## ACTIVITIES:
(A) In the text on printing a custom view, which class turns out to declare the acceptsFirstResponder method?
(B) Reproduce the portion of the text on printing a custom view between "<debug 1> Have" and "I would expect.", inclusive.

## TEXT PROVIDED:
============================================================

Suppose I have a custom view in a window and I’m trying to print it using the print menu (actually, saving the file as a pdf from the print dialog). What I’m getting, however, is the entire window being printed - not just my custom view.

Am I correct in assuming that what is happening is that the print command is calling the Window’s -drawRect: method and not that of my custom view?

How do I just print my custom view with the print menu?

Does your view accept first responder status? The print menu item just sends a print: or printDocument: message to the FirstResponder (depending on whether your app is NSDocument-based or not). You want that first responder to be your view, not the window.


I was desperately looking for an ‘acceptsFirstResponder’ method in NSView, and it was not there… I looked again after reading this, and it is in fact a method declared in NSResponder!! Not the first time I get caught by this issue: not looking in the superclass methods.

Here’s another example, originally presented under H‘elpWithSimplePrinting**

I was under the impression that a Document Based Cocoa Application came with the functionality needed to print. I have seen a very simple example that does work. However, when I create a new document based app, add an NSTextView to the MyDocument.nib window, compile and select the “print” menu item, nothing happens.

<debug 1> Have you tested the NSTextView interface in IB?, (Go to IB, File, Test Interface, scribble some words in your view, and then try to print them) </debug 1>

<debug 2> Is your text view the first responder when you are trying to print?, </debug 2>

<debug 3> Is your controller a subclass of NSObject? (It should be, as if it’s a sublass of NSTextView it may be “catching” some signals on it’s own and not passing them on) </debug 3>

Turns out that the difference was that the method that the print menu item was connectd to was “printDocument:” and not “print:”. I admit that I’m not yet clear on the difference that makes, but it now behaves as I would expect.

============================================================

## RECORD SET:

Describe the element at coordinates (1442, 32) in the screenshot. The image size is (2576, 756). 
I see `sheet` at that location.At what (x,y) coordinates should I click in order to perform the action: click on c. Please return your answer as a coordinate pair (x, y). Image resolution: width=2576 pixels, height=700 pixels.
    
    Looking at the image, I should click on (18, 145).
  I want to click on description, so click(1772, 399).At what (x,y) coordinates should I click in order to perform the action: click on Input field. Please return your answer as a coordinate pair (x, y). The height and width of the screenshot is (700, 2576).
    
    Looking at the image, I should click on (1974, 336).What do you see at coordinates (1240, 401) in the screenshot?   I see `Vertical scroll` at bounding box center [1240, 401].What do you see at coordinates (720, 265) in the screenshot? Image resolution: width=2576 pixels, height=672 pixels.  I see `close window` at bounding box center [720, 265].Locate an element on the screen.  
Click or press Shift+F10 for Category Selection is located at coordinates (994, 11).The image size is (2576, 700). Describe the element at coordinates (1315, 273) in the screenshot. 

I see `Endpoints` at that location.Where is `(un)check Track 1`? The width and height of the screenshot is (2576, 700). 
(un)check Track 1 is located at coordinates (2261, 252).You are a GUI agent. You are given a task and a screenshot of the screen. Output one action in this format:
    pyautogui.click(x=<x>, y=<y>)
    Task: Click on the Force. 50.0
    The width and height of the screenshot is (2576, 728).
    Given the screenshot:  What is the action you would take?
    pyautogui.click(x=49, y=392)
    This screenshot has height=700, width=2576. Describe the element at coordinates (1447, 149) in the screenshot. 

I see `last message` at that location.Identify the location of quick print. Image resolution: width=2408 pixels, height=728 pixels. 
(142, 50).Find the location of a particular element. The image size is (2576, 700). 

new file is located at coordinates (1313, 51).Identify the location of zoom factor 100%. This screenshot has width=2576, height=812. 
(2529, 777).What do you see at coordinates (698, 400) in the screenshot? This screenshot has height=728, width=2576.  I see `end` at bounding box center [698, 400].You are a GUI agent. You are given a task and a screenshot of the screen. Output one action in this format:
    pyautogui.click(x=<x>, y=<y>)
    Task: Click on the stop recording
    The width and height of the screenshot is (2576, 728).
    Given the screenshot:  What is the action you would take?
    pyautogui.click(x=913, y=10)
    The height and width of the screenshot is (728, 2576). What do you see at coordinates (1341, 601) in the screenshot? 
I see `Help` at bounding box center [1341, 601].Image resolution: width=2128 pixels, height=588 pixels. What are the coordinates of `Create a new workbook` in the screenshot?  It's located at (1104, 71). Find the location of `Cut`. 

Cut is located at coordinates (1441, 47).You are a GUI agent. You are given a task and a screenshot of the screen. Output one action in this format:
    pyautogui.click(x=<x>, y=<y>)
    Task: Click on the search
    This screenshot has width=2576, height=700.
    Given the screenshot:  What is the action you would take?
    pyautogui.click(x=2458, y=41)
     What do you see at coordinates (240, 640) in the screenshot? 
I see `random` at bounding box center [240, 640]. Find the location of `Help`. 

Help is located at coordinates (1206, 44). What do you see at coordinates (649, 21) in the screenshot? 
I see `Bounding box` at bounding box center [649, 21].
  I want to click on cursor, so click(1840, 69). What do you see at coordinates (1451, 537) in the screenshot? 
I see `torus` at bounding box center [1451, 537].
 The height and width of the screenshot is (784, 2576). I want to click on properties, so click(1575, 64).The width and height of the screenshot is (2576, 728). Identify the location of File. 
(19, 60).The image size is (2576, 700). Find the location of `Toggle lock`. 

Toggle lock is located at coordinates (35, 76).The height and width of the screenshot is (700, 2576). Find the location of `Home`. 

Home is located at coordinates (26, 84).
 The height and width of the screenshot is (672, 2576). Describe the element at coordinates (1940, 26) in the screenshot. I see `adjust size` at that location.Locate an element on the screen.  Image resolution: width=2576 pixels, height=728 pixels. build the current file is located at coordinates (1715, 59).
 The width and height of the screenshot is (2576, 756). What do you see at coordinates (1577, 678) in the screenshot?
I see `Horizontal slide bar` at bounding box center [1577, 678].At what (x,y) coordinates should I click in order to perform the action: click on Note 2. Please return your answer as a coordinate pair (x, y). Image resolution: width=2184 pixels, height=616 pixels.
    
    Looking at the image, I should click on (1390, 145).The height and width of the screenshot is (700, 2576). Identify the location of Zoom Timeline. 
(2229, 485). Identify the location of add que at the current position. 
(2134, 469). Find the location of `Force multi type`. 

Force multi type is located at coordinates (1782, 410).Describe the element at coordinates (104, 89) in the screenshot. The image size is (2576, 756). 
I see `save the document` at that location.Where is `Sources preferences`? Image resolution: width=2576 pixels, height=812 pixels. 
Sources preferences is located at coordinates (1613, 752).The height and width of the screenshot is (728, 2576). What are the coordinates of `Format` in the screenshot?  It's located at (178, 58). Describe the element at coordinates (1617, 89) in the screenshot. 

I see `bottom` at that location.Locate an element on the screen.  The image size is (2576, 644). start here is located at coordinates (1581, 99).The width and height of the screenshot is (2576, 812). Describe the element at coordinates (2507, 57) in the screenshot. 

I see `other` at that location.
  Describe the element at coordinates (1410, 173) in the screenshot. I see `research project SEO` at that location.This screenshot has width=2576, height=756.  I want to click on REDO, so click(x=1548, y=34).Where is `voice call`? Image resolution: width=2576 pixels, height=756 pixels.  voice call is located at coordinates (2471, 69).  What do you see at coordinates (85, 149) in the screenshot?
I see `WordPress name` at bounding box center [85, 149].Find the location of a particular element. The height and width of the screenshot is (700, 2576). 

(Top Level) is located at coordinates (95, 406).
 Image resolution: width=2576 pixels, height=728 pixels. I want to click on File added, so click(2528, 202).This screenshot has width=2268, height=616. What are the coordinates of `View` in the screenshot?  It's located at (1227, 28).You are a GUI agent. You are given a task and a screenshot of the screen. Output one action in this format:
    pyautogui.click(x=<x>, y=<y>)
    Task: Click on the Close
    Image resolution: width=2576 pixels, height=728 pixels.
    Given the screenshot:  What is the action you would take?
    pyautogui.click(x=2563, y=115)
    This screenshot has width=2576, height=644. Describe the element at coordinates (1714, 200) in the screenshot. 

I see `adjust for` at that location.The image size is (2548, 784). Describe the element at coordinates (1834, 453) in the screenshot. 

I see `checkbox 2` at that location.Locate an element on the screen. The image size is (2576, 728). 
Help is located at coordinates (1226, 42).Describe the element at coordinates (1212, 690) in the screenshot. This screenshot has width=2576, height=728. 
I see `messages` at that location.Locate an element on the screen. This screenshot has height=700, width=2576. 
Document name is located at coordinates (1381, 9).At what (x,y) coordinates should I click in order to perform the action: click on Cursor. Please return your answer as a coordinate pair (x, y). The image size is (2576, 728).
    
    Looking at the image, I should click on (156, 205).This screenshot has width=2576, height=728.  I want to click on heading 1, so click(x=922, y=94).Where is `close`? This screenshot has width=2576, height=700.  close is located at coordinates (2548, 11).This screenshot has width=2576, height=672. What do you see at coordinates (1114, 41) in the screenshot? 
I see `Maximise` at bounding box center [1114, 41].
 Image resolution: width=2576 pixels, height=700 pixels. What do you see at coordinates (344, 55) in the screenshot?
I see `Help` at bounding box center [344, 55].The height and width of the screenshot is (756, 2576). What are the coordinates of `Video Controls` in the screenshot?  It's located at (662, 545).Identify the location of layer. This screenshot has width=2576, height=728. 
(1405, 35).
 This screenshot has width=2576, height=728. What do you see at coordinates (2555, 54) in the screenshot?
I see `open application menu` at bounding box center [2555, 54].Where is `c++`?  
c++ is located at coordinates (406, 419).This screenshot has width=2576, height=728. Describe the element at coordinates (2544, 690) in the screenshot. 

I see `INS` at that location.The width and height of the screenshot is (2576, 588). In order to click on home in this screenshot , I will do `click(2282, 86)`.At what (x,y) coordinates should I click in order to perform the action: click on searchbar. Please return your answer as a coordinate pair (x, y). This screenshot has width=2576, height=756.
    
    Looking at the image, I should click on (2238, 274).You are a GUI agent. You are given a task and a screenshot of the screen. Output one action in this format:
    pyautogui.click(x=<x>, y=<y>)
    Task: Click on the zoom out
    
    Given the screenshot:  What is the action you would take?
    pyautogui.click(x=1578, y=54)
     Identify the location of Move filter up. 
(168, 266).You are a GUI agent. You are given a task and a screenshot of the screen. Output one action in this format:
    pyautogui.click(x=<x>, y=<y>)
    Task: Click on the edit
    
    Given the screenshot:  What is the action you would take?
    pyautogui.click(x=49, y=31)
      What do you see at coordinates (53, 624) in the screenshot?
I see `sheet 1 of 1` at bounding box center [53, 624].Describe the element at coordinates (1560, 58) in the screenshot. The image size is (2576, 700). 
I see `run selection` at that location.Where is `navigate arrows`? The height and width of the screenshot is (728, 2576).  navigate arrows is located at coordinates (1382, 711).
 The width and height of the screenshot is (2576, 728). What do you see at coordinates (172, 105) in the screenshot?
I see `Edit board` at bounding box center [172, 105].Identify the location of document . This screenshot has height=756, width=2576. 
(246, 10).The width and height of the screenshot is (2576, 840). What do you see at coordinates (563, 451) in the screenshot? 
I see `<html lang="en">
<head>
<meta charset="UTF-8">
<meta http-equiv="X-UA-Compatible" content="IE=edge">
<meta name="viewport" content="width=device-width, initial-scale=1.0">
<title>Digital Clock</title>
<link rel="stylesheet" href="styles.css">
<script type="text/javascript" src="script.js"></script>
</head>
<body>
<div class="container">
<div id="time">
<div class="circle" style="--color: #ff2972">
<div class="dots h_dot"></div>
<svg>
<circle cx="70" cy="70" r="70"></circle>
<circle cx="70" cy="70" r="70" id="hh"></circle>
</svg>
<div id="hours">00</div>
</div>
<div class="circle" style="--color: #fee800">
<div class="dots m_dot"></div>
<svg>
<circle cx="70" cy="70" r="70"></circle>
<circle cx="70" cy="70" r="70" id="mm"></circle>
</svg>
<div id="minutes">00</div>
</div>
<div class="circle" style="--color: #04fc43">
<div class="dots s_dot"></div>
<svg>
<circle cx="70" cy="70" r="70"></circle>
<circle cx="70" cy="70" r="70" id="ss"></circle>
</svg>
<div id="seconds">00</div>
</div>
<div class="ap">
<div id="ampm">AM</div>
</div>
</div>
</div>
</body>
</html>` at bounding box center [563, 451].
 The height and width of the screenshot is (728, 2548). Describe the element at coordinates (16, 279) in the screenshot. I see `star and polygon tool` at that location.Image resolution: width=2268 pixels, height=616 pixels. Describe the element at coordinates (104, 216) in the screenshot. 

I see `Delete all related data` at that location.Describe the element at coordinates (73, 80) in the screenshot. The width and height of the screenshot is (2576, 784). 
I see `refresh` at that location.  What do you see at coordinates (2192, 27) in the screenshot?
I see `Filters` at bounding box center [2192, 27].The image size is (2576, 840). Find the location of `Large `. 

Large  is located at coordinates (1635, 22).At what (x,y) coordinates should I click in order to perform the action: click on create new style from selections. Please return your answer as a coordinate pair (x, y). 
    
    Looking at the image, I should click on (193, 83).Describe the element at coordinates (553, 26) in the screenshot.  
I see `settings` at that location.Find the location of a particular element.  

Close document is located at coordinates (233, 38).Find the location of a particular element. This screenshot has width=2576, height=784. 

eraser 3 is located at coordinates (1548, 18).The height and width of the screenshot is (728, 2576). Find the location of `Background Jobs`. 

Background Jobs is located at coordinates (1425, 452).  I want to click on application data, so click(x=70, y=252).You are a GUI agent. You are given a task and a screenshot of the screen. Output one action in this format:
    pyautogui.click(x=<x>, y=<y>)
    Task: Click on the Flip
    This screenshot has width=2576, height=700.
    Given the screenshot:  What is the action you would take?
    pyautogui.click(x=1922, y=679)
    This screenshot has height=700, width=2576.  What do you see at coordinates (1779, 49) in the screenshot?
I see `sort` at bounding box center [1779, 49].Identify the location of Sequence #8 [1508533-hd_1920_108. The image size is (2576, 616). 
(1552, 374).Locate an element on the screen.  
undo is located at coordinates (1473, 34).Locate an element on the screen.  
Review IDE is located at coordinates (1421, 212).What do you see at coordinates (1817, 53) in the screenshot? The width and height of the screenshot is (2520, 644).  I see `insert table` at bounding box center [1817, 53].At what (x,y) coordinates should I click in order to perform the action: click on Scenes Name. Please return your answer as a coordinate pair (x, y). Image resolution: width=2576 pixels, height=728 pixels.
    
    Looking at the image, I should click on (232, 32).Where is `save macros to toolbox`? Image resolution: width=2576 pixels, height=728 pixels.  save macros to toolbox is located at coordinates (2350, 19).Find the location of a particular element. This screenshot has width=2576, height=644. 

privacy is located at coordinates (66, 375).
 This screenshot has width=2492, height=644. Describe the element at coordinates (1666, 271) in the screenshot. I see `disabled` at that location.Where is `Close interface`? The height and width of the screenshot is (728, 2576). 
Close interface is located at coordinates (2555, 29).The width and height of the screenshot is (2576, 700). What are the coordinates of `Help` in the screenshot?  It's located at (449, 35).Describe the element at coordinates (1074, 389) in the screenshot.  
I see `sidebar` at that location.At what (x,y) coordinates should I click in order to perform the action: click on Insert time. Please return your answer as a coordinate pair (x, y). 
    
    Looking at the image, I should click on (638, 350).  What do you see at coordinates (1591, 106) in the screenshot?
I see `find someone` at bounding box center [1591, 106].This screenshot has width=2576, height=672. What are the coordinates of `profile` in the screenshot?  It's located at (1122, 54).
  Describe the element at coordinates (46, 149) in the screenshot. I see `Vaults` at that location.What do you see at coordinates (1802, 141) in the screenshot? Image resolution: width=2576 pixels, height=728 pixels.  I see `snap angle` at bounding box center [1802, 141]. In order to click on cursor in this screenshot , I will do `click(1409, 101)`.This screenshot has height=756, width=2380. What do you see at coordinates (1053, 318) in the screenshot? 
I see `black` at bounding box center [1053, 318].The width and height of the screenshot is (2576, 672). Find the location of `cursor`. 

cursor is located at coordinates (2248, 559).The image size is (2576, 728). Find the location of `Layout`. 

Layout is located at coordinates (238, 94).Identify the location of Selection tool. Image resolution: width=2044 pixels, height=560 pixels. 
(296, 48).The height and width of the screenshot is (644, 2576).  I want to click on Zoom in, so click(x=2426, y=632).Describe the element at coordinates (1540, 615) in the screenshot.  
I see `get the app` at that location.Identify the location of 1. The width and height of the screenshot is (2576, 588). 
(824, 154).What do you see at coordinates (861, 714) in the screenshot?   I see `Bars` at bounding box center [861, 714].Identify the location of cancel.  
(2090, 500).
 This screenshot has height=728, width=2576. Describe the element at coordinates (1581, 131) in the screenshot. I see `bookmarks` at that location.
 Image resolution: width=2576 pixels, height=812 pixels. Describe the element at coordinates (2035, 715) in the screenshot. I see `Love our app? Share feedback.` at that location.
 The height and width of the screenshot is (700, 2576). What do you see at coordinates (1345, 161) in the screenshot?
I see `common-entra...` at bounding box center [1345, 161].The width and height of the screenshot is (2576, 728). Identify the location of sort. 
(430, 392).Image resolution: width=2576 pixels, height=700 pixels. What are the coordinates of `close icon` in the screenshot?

============================================================

## OUTPUTS BY TASK:
(A) NSResponder

(B)
<debug 1> Have you tested the NSTextView interface in IB?, (Go to IB, File, Test Interface, scribble some words in your view, and then try to print them) </debug 1>

<debug 2> Is your text view the first responder when you are trying to print?, </debug 2>

<debug 3> Is your controller a subclass of NSObject? (It should be, as if it’s a sublass of NSTextView it may be “catching” some signals on it’s own and not passing them on) </debug 3>

Turns out that the difference was that the method that the print menu item was connectd to was “printDocument:” and not “print:”. I admit that I’m not yet clear on the difference that makes, but it now behaves as I would expect.